Member Of Legislative Assembly
- In office 2014–2018
- Constituency: Malkajgiri, Telangana

Personal details
- Born: 10 February 1951 Secunderabad
- Died: 11 May 2019 (aged 68)
- Party: Telangana Rashtra Samithi
- Spouse: Prameela
- Children: Srinivas Reddy Sripal Reddy Shalini

= C. Kanaka Reddy =

Indian politician and legislator

Chintala Kanaka Reddy (10 February 1951 – 11 May 2019) was an Indian politician and legislator. He won as an MLA from Malkajgiri assembly constituency in Telangana Legislative Assembly. He belonged to Telangana Rashtra Samithi.

==Early life==
He was born in Lothkunta in Secunderabad to Satyamma and Muthyam Reddy, a farmer. He has two brothers and three sisters.
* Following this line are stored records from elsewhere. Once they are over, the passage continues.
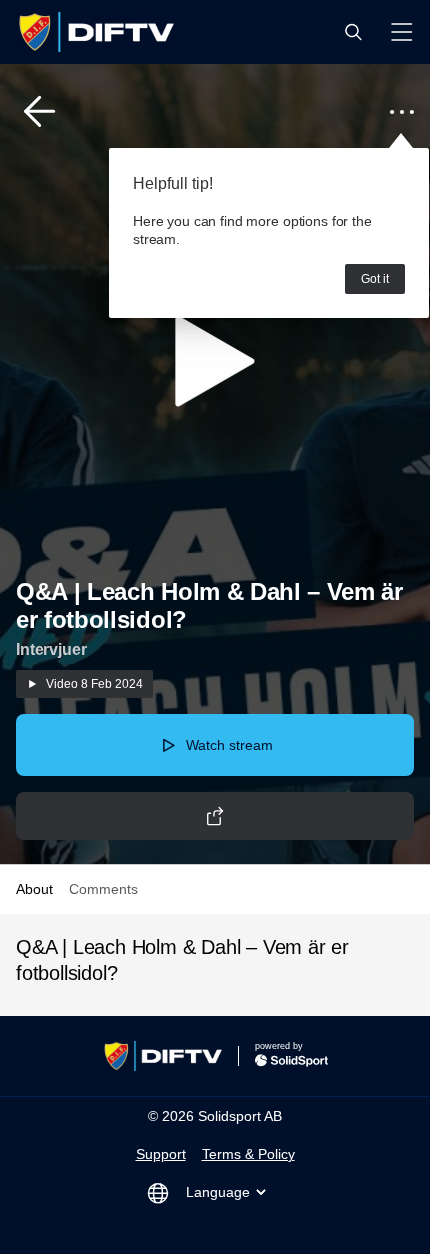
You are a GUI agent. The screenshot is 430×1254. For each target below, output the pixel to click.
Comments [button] (103, 889)
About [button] (34, 889)
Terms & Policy (248, 1154)
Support (161, 1154)
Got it (375, 279)
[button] (353, 32)
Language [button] (218, 1192)
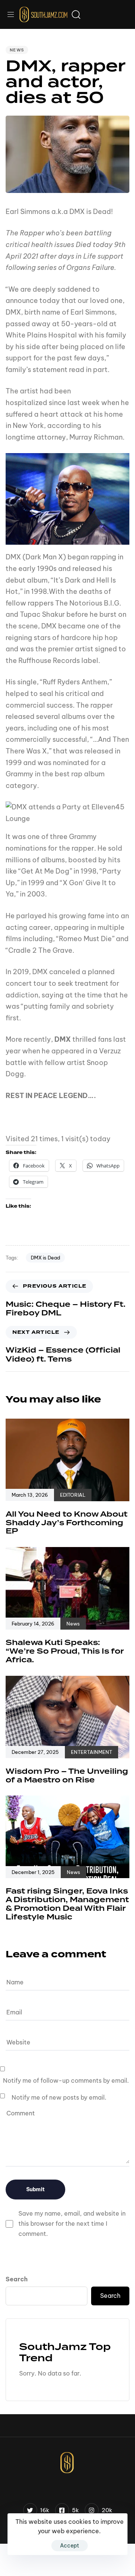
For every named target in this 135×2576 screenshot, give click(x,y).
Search (17, 2279)
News (17, 50)
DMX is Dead (45, 1258)
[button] (14, 14)
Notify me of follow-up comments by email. (66, 2080)
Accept (69, 2545)
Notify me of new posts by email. (59, 2097)
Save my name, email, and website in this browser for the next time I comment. (72, 2223)
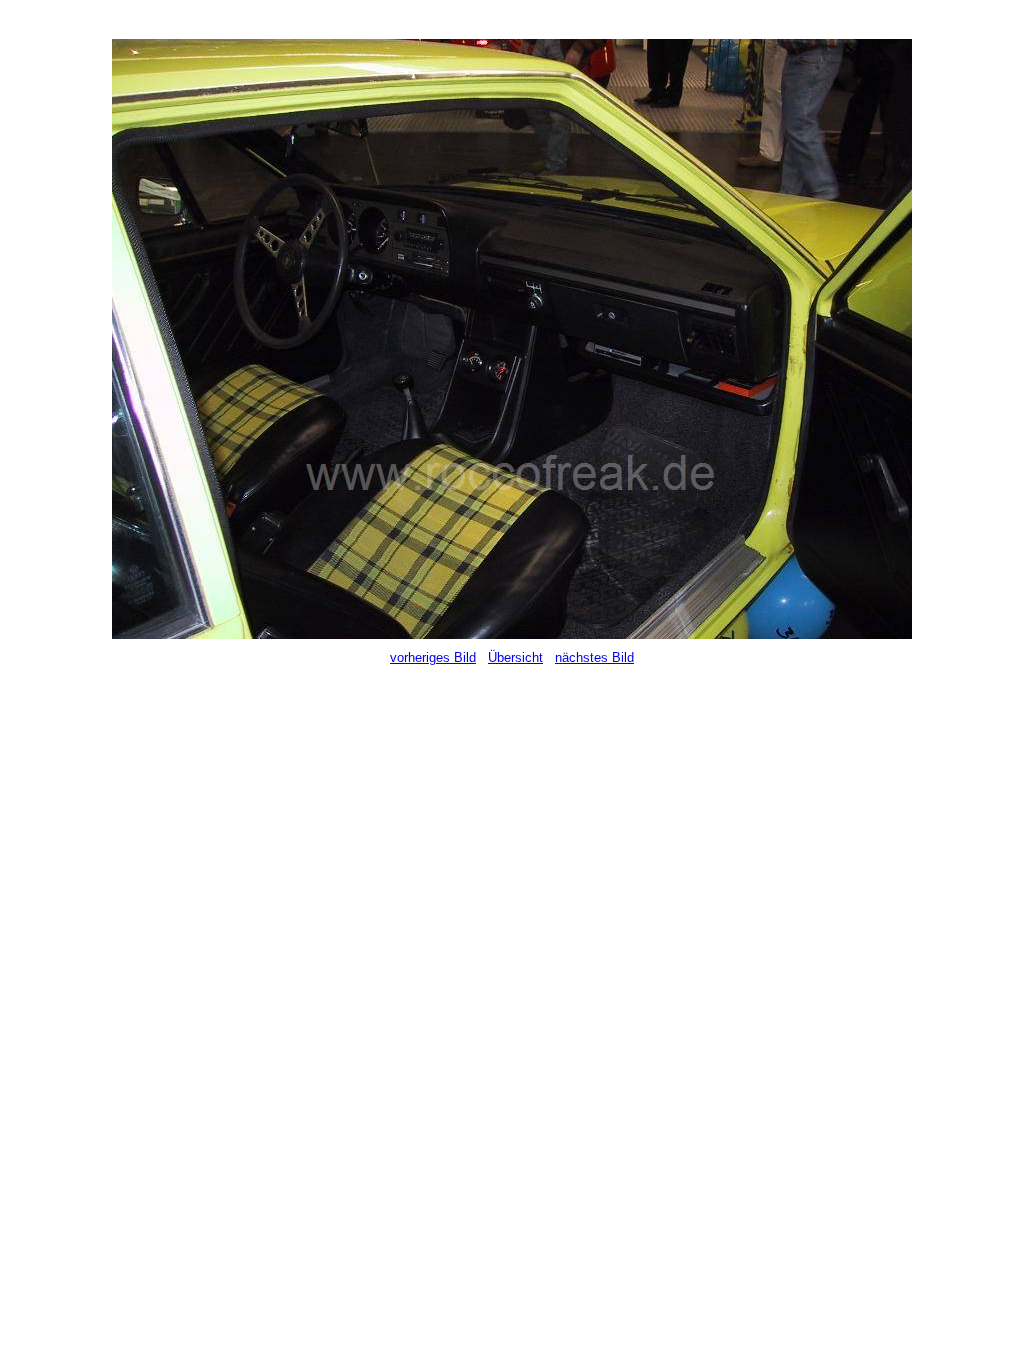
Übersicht (515, 657)
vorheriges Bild (433, 657)
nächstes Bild (594, 657)
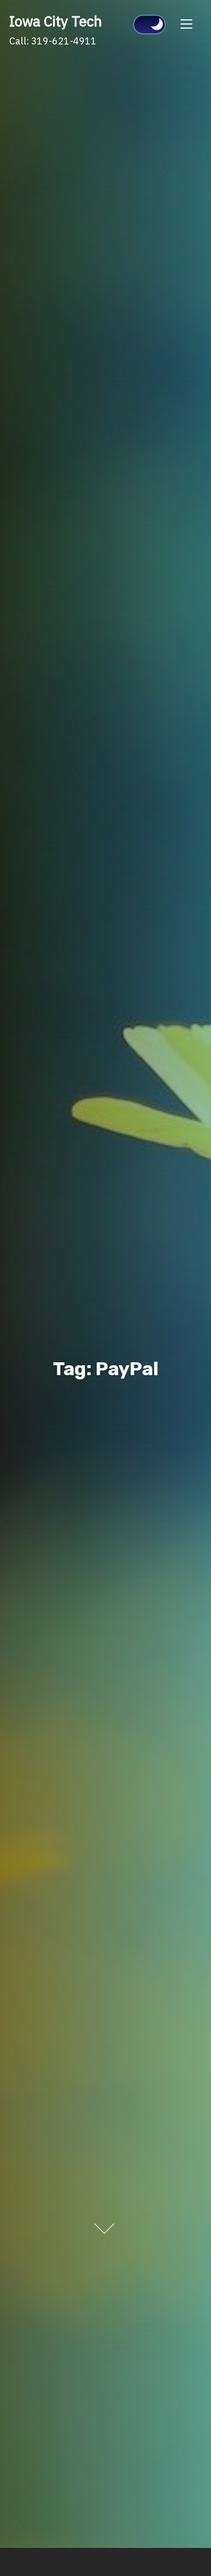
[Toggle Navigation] (186, 23)
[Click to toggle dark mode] (149, 24)
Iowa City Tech (55, 21)
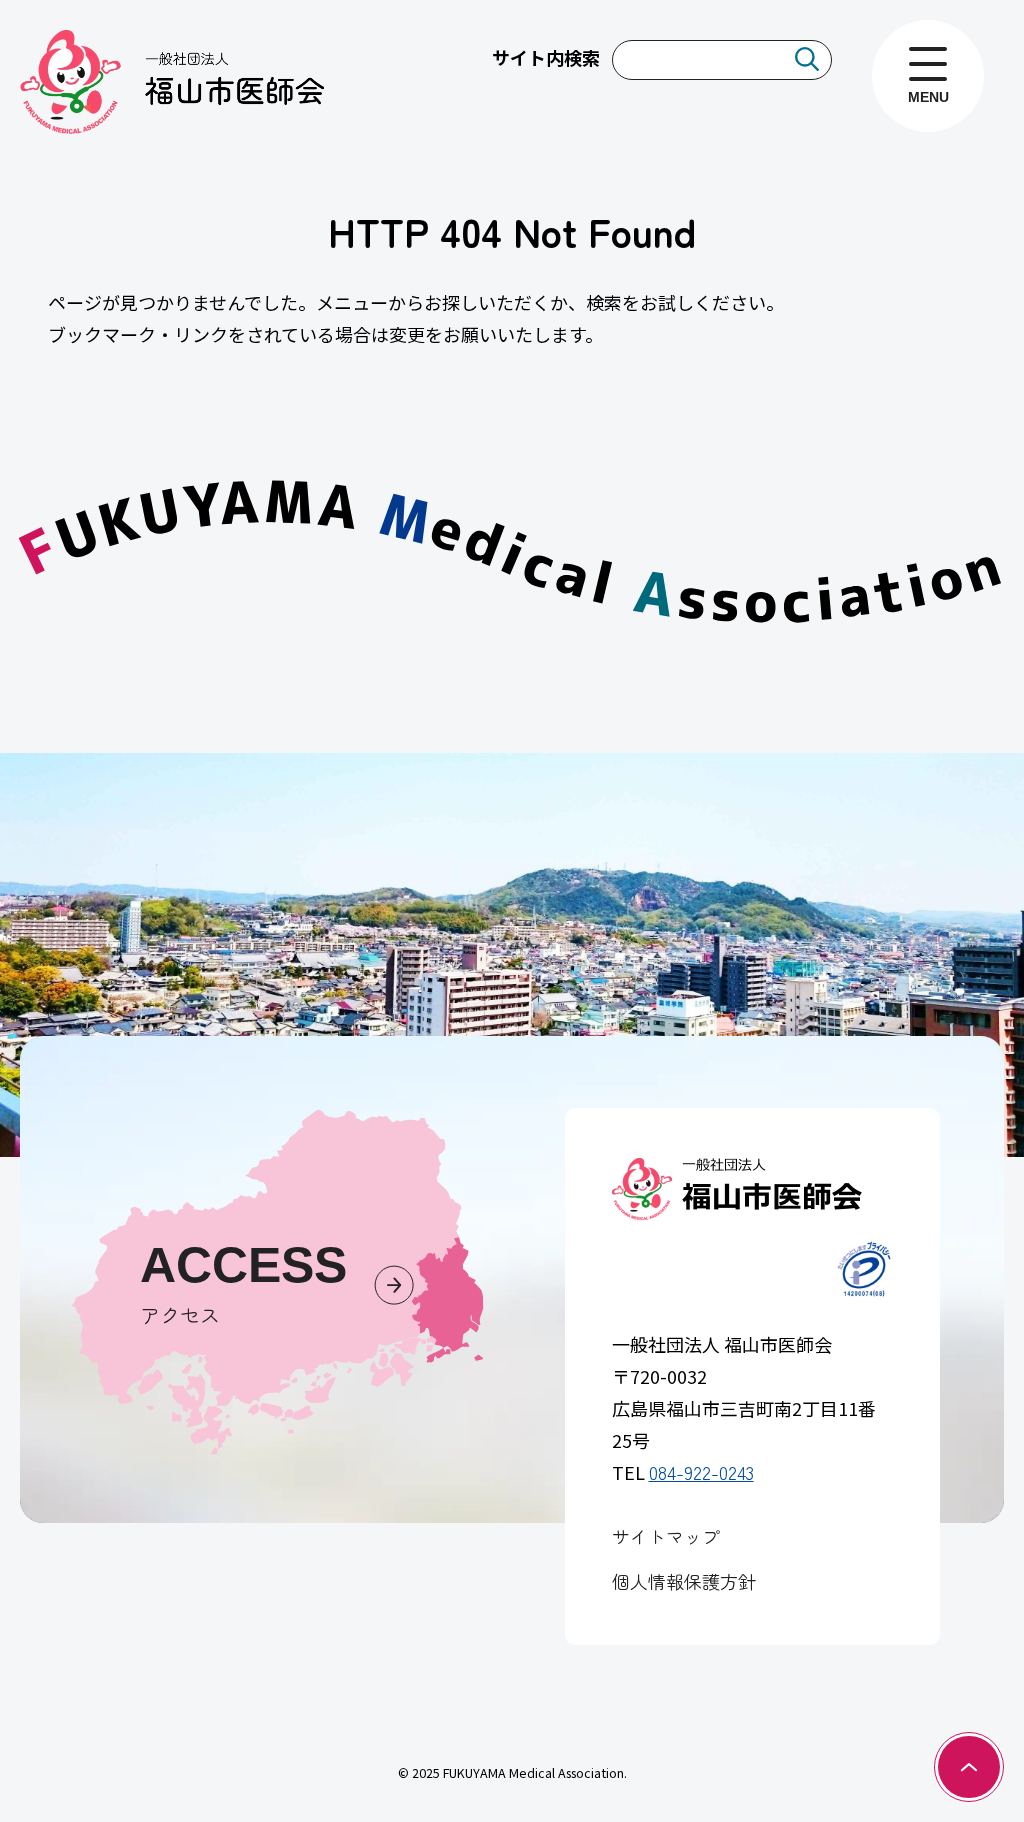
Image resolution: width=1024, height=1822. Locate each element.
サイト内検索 (546, 57)
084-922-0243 (701, 1472)
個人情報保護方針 (684, 1581)
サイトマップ (666, 1536)
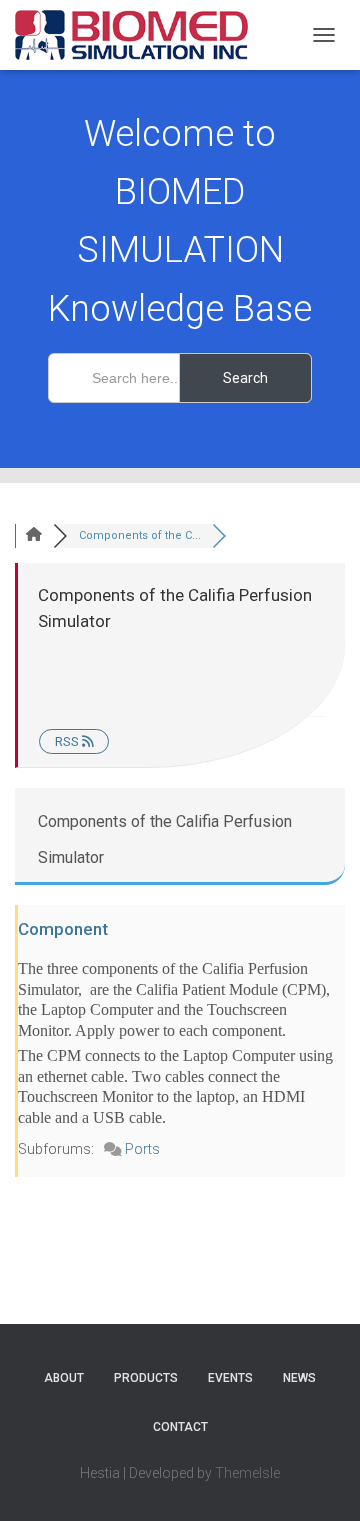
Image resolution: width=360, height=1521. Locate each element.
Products (146, 1378)
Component (63, 929)
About (64, 1378)
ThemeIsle (247, 1473)
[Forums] (34, 535)
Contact (180, 1427)
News (299, 1378)
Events (230, 1378)
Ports (142, 1149)
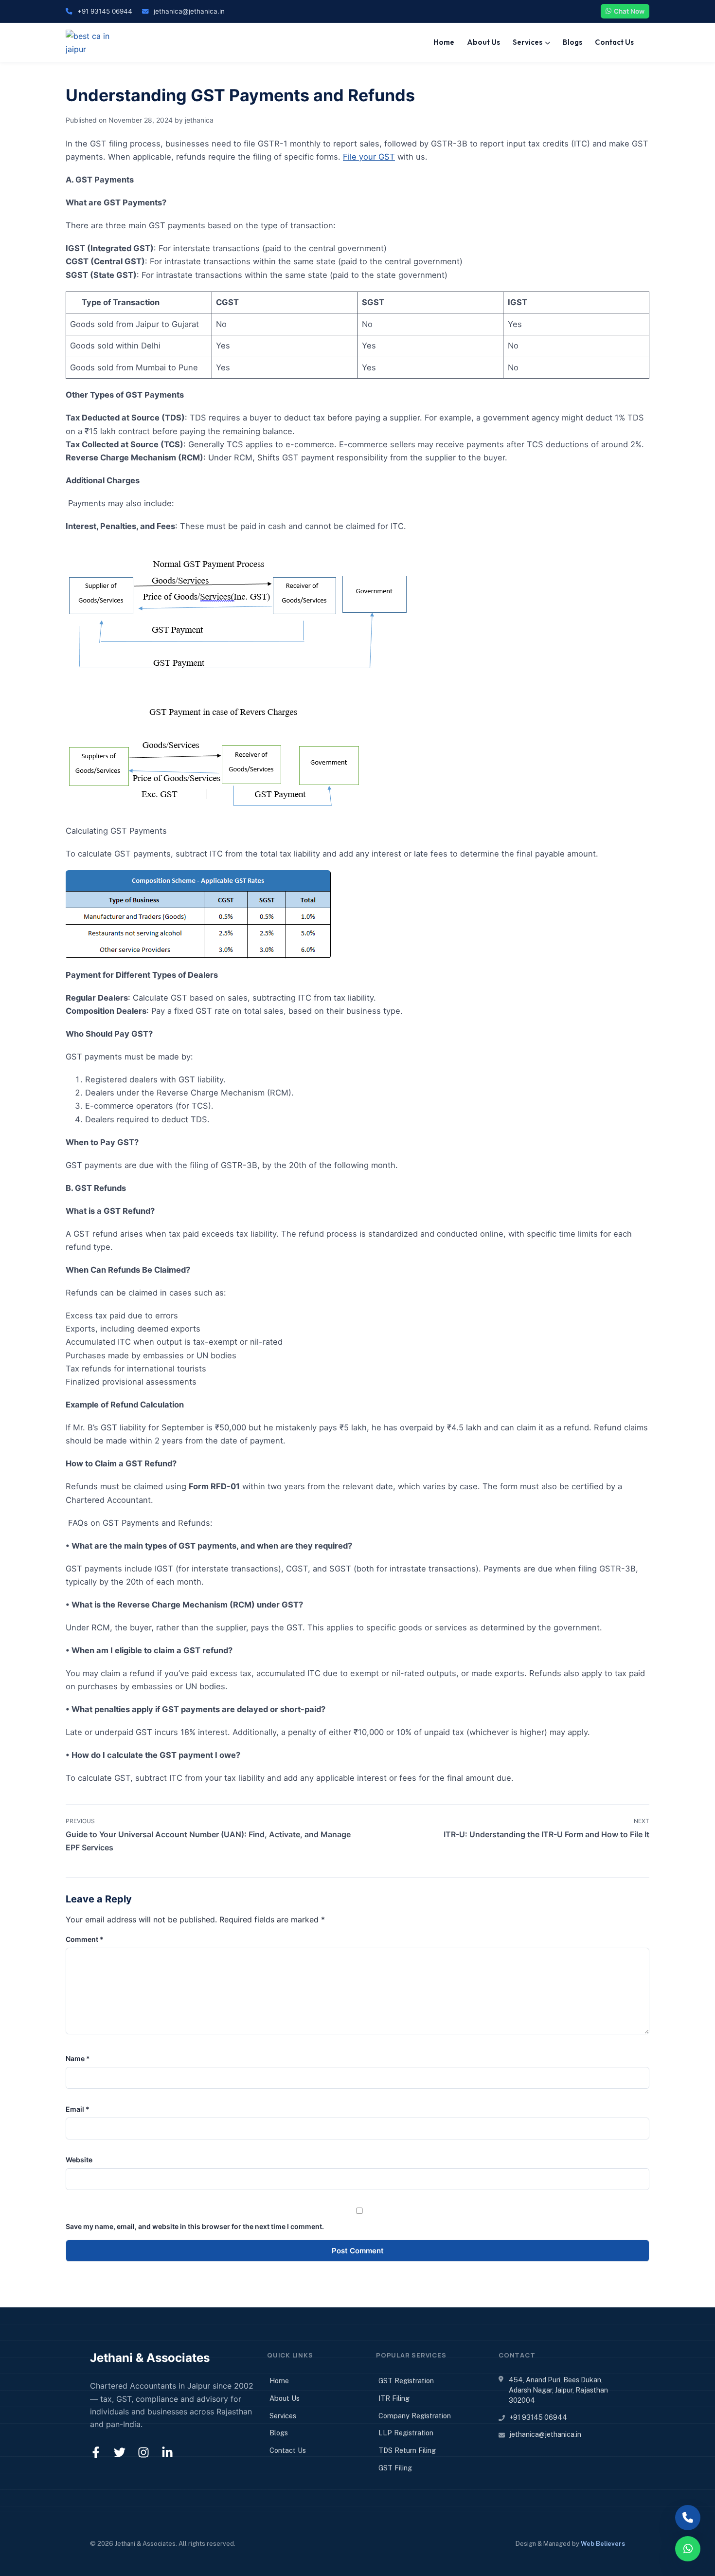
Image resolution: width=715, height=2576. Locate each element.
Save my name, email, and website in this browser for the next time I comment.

His elder brother, Chintala Venkat Reddy, is an acclaimed, innovative organic farmer, who holds patents in soil swapping techniques using zero fertilizers in farming.

==Career==
He was a grape growing farmer and was the President of Grape Growers Association in Andhra Pradesh.

===Political career===
He joined Praja Rajyam Party in 2008 and contested from Malkajgiri constituency and lost the election. He joined TRS party in 2013 and won as an MLA in 2014 General Elections from the same constituency.